TRECHO DO TEXTO =
===============
Ainda assim, com números tão altos, os maiores prejuízos talvez nem sejam financeiros, mas sim, psicológicos. A estudante universitária Maria (nome fictício), de 21 anos, moradora da cidade de Salvador, conta que há três anos fez um aborto, tinha acabado de perder a virgindade, seu namorado nunca se preocupou em evitar a gravidez, ela também não. “Foi logo no início do namoro, eu era sexualmente inexperiente, resolvi abortar por não ter planejado a gravidez. Não tínhamos condições nenhuma de criar um filho, eu tinha outros planos, queria estudar, trabalhar, não me arrependo”, conta a jovem.
Maria ainda conta que uma amiga conseguiu um remédio com outra colega e, em meio ao desespero, nem pensou, resolveu usar. “Usei três remédios, o Citotec, um oral e dois injetáveis no canal vaginal, a injeção foi através de uma seringa, eu mesma fiz, sozinha, a menina que vendeu ensinou a amassar o remédio e misturar com pomada vaginal, amanheci o dia acordada, senti fortes contrações, cólicas, nunca senti tanta dor na vida”, diz a jovem.
A jovem, que hoje cursa Gastronomia, se diz a favor da legalização e diz que o aborto ainda não foi legalizado no Brasil por questões puramente religiosas e culturais. “É uma questão religiosa, porque acreditam que abortar é tirar a vida de um ser, sem pensar no quanto pode ser difícil a vida de uma criança que não foi planejada ainda mais se os pais forem jovens e pobres. E cultural, porque vivemos numa sociedade impregnada de tabus, as pessoas não gostam nem de discutir o assunto porque ficam com medo de estarem incentivando uma coisa ruim, sem levar em consideração o quanto evitariam situações muito mais difíceis, complicadas para a vida da criança e da mãe”, explica.
===============
ENTRADAS FORNECIDAS =

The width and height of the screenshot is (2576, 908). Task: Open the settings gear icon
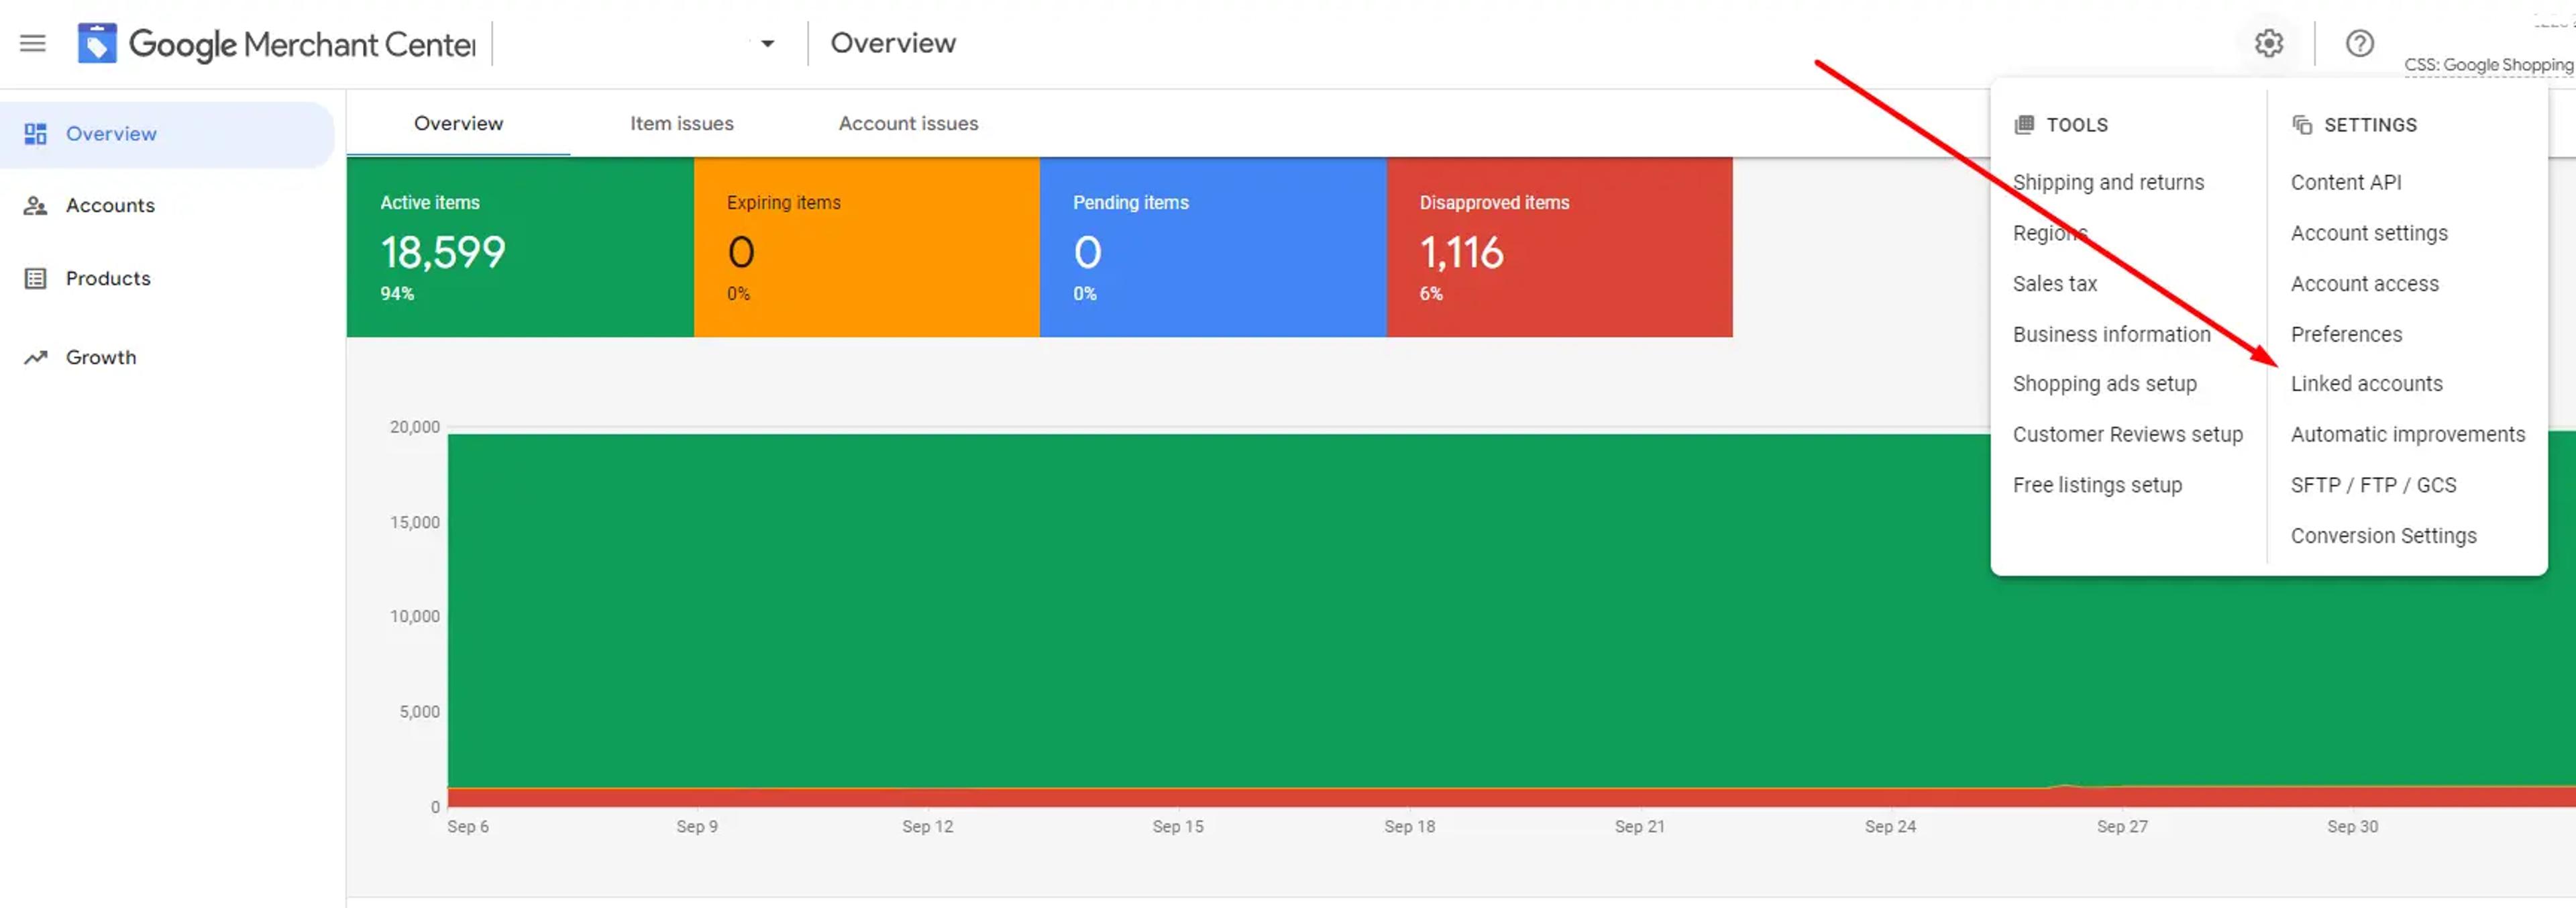2268,43
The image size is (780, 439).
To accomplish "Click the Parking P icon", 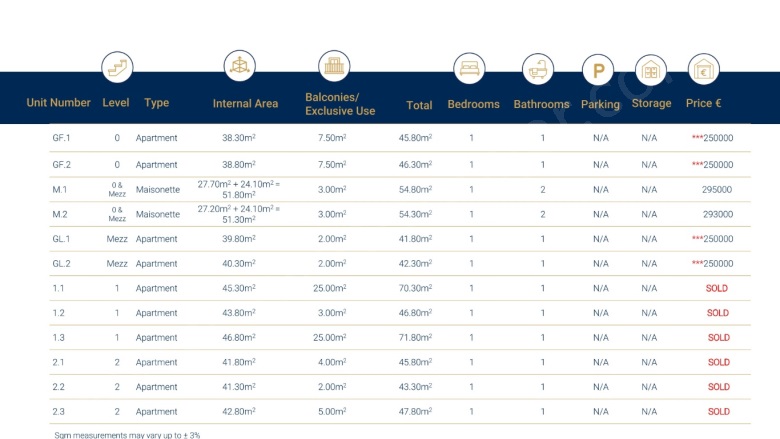I will tap(597, 71).
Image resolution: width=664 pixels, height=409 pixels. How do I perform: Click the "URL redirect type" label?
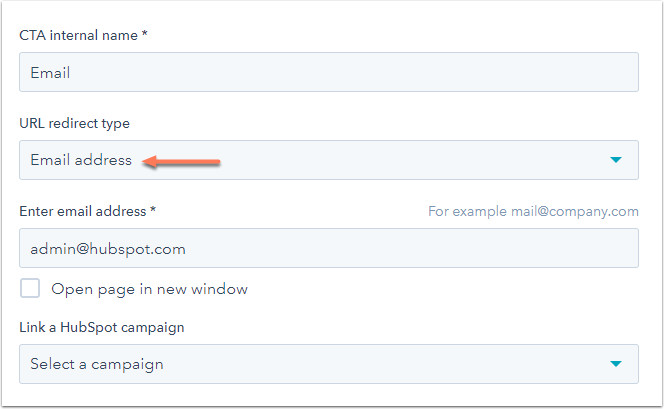tap(74, 123)
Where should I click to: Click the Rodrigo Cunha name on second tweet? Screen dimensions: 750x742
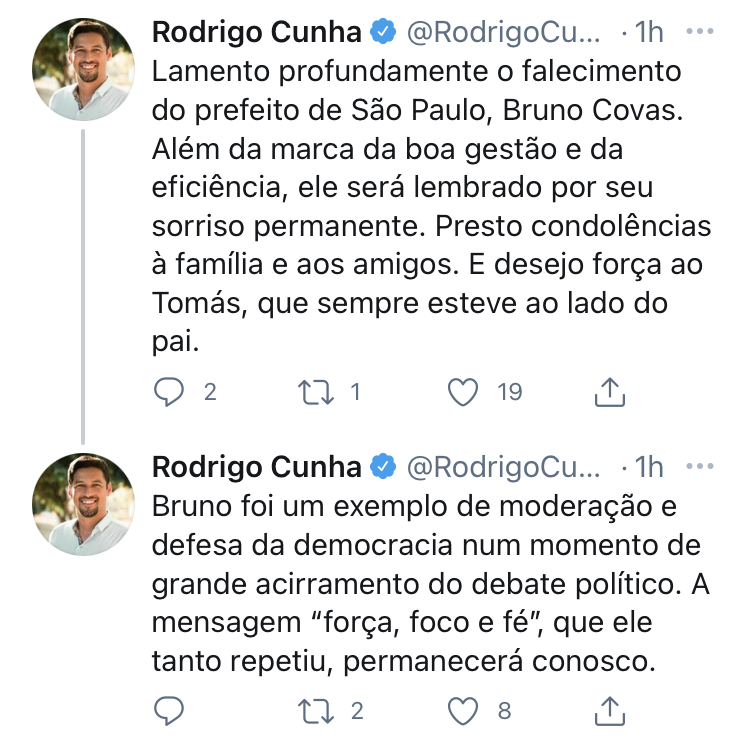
===============
TAREFA PROPOSTA A = Segundo o trecho, por que Maria considera cultural a razão de o aborto ainda não ter sido legalizado no Brasil?
TAREFA PROPOSTA B = Enumere todos os motivos que Maria apresenta, no trecho, para ter decidido abortar.

RESPOSTA DO EXERCÍCIO A = Segundo Maria, vivemos numa sociedade impregnada de tabus. As pessoas não gostam nem de discutir o assunto, porque têm medo de estar incentivando uma coisa ruim. Com isso, não levam em consideração o quanto evitariam situações muito mais difíceis e complicadas para a vida da criança e da mãe.

RESPOSTA DO EXERCÍCIO B =
- Não ter planejado a gravidez.
- Não ter, com o namorado, condições nenhuma de criar um filho.
- Ter outros planos: queria estudar e trabalhar.